### WORK TASK
All lines in the data that hold the word "рождения" need copying.

——————

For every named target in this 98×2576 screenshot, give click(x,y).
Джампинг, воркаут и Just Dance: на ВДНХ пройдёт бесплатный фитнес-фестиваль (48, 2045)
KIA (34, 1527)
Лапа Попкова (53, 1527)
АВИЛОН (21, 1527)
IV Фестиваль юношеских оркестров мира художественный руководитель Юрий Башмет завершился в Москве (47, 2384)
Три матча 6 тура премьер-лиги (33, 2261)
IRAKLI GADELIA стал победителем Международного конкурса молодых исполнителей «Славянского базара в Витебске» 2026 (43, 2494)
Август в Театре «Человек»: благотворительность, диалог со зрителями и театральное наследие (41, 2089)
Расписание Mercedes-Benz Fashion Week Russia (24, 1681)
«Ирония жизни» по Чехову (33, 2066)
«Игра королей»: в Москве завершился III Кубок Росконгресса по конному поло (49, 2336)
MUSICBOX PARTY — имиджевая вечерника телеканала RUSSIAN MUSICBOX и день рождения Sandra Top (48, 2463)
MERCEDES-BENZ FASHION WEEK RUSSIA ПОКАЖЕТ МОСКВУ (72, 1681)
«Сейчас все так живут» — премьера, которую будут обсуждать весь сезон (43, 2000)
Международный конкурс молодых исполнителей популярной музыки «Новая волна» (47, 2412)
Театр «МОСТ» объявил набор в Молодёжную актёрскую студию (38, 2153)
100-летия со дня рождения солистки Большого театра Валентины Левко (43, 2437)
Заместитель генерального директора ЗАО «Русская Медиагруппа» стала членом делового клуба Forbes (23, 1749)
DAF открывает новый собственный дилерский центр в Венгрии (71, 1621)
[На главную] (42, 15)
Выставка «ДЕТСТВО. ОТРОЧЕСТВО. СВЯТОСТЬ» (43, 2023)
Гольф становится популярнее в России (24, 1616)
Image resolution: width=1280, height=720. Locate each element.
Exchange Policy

——————

### RESULT BELOW
MUSICBOX PARTY — имиджевая вечерника телеканала RUSSIAN MUSICBOX и день рождения Sandra Top (48, 2463)
100-летия со дня рождения солистки Большого театра Валентины Левко (43, 2437)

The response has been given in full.